Now Reading
Street Knowledge – Créer des vocations

Street Knowledge – Créer des vocations

Snype, l’homme à tout faire de Street Knowledge explique pourquoi son émission est incontournable pour le HipHop en Belgique et ailleurs.

Snype/ Street Knowledge

Peux-tu nous présenter l’équipe de Street Knowledge ?

L’équipe en fait est très réduite. On travaille essentiellement à trois. Il y a les deux animateurs : Fourmi aka Phil One (le leader de Zulu Nation en Belgique) qui assure l’animation de toute l’émission et Defi J qui retrace l’historique du mouvement HipHop. Et moi, qui touche un peu à tout. Je suis cameraman, monteur, preneur de son, polyvalent. De toute façon, on fait un peu tout à l’arrache, avec les moyens du bord.

Phil One, ça va faire plus de 25 ans qu’il est dans le mouvement HipHop en Belgique. Pour ma part, ça va faire un peu plus d’une vingtaine d’années, nous sommes tous les trois, des pionniers ici en Belgique.

 

Street Knowledge, c’est quoi ? Qu’est-ce qu’on y trouve ?

C’est une émission constituée de différentes rubriques qui sont introduites par Phil One. Nous avons l’historique du mouvement HipHop, des minis reportages, des tutoriaux sur le DJing, la danse, mais aussi des reportages qui retracent l’historique du graffiti, de certains crews de graffiti, de danse, des rappeurs, d’autres personnes de l’ombre également, des beatmakers, des managers. La palette de reportages est assez large. Nous avons également notre partenaire «Live N Direct», pour tout ce qui concerne les news internationales, les interviews d’américains, de français également, enfin tout ce qui est international!

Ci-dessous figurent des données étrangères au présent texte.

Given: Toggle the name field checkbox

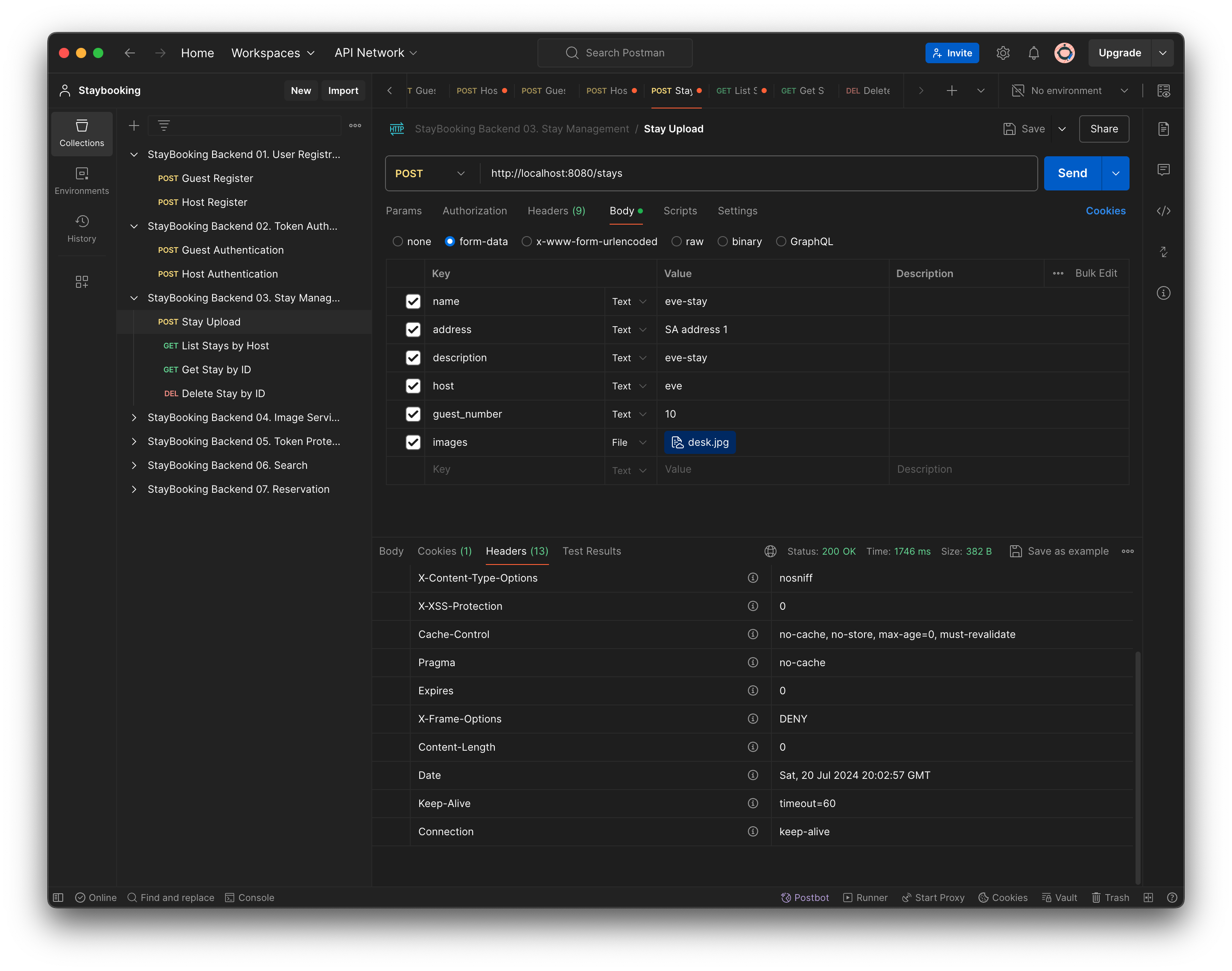Looking at the screenshot, I should [412, 301].
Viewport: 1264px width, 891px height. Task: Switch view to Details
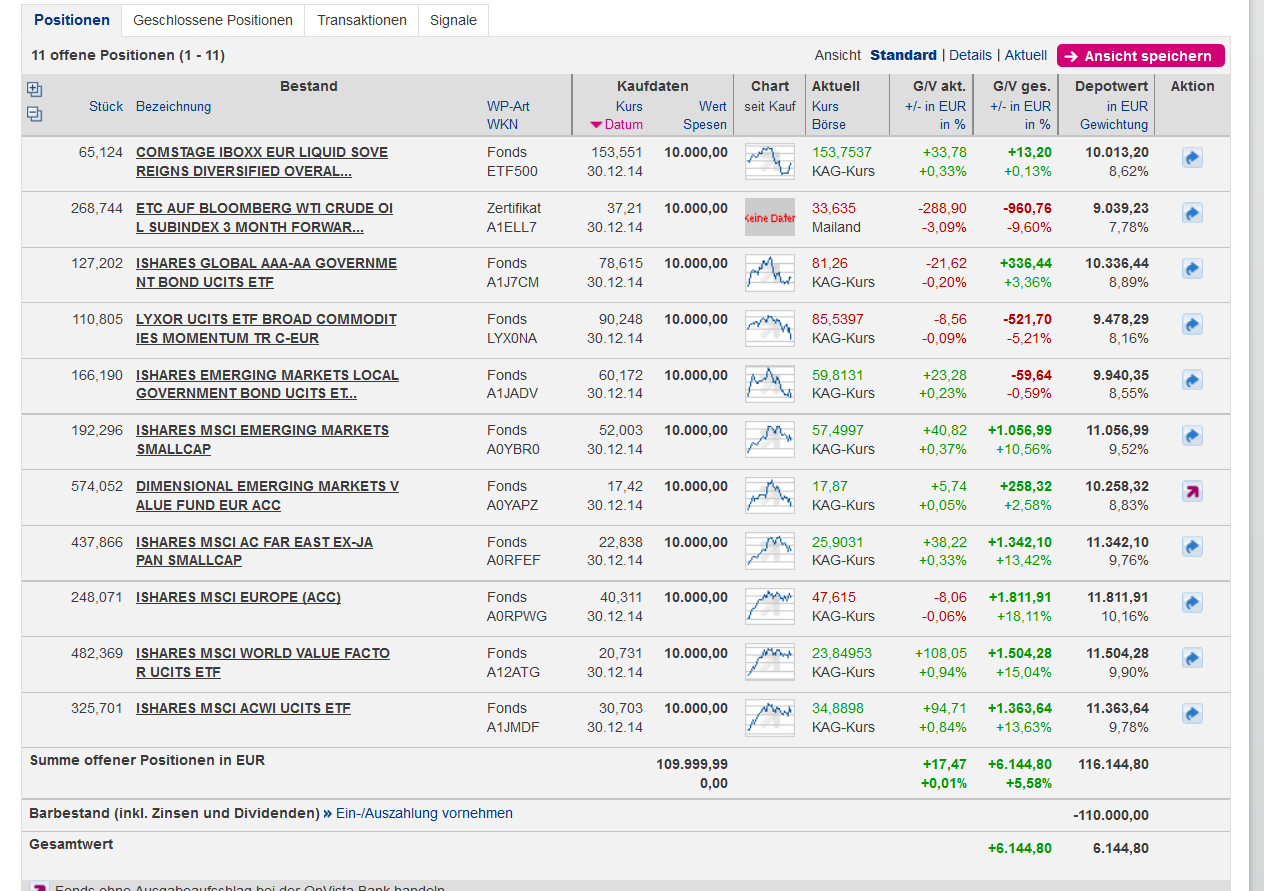pos(970,55)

Chronix.be est également un partenaire et diffuse l’émission sur son site internet. Et bien sûr, il y a la Zulu Nation. Nous sommes tous Zulus!

 

En France, nous avons eu Sidney avec l’émission HipHop, Rapline avec Olivier Cachin, plus des relais radio un peu partout notamment Nova qui a marqué le coup. Aviez-vous à la même époque des médias qui suivaient l’évolution de la culture HipHop Belge? Estimez vous avoir été également héritiers  de tout ça?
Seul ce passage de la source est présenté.